WORK TO BE COMPLETED: If a line in the data below holds the word "Open", copy it.

(Data items)
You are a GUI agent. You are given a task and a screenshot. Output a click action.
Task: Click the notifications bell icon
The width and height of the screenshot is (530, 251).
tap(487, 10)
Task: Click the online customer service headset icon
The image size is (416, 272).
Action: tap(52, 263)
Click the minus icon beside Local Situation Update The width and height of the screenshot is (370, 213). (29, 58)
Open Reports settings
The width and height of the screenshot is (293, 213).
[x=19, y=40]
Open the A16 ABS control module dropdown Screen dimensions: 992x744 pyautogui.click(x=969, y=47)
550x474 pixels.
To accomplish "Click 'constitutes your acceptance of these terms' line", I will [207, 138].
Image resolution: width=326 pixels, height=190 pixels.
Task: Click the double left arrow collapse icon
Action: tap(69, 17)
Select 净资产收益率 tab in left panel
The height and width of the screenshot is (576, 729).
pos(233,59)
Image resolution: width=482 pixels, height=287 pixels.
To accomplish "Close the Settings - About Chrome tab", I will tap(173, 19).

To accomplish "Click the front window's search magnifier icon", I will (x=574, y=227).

ANSWER BOX:
Open Reports settings
Open the A16 ABS control module dropdown Screen dimensions: 992x744 pyautogui.click(x=969, y=47)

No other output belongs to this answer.